### What you are asked to do
Report every line of the data below that contains the string "Your".

━━━━━ Supplied material

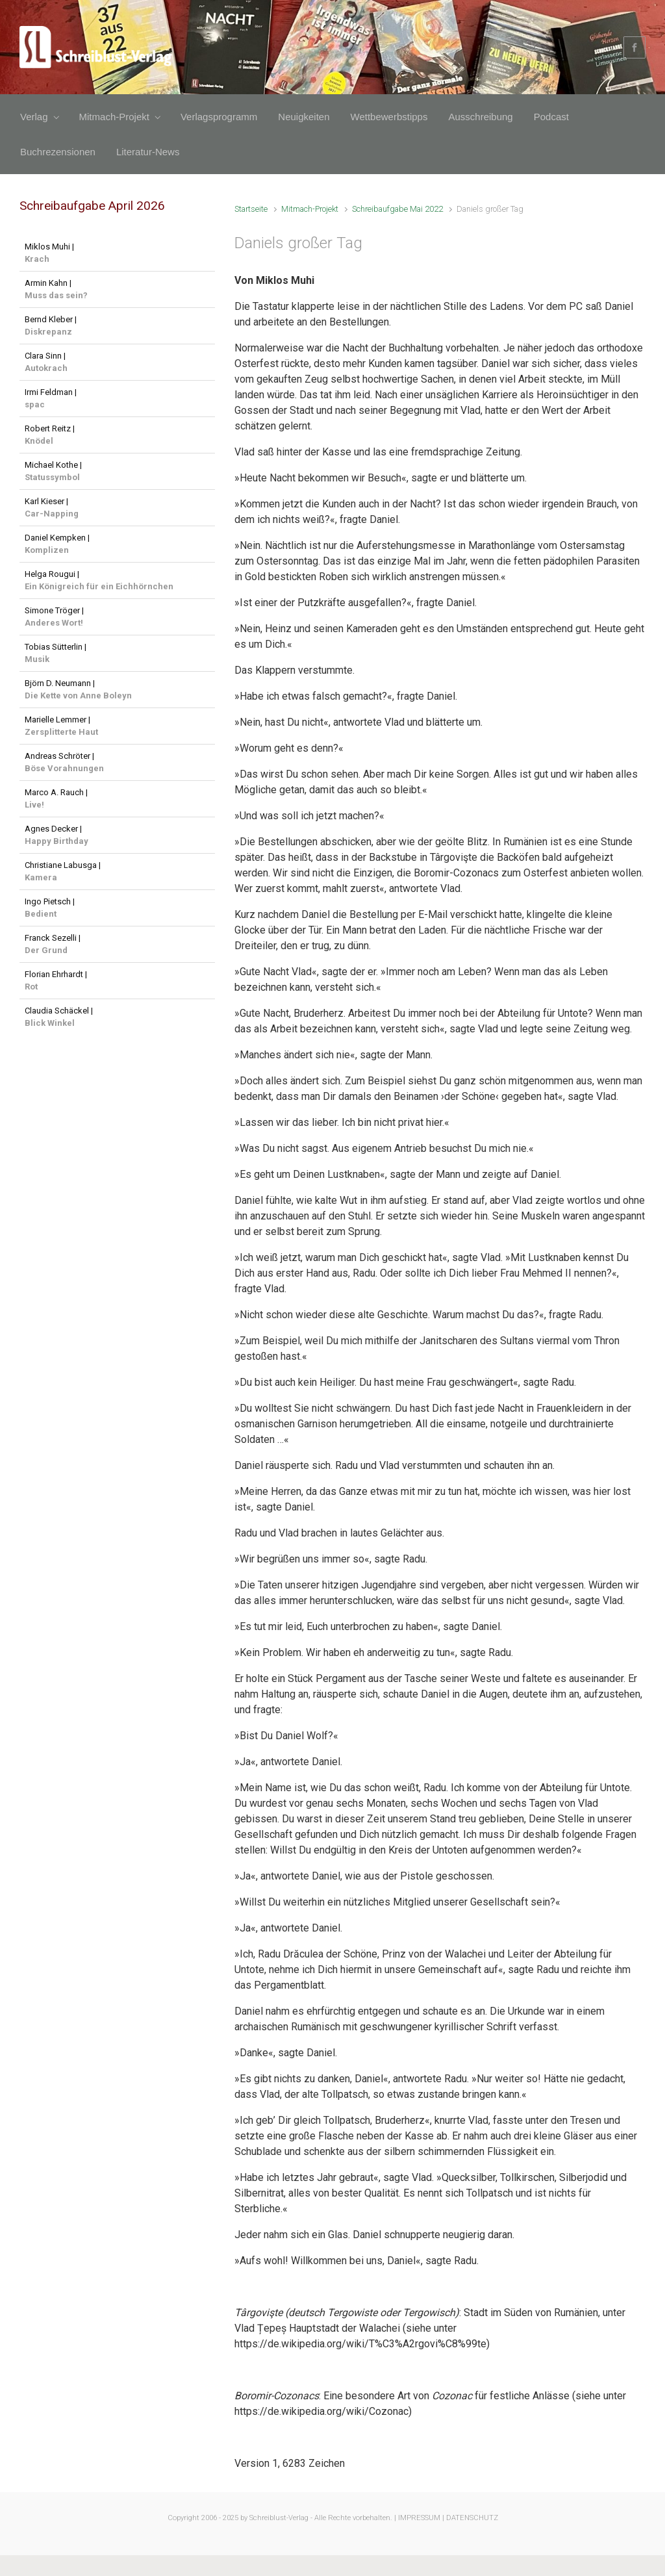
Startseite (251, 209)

━━━━━━━━━━
━━━━━ Supplied material

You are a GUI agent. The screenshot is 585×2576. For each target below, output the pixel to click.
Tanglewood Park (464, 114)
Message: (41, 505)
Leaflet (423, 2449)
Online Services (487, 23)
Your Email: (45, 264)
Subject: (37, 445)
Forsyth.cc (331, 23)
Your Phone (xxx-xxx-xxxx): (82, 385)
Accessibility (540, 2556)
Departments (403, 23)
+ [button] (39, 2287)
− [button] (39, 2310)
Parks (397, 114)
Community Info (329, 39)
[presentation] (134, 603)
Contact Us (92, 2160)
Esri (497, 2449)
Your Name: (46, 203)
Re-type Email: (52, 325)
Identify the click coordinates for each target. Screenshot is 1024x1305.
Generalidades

━━━━━━━━━━

### Output for this task
Your Email: (45, 264)
Your Phone (xxx-xxx-xxxx): (82, 385)
Your Name: (46, 203)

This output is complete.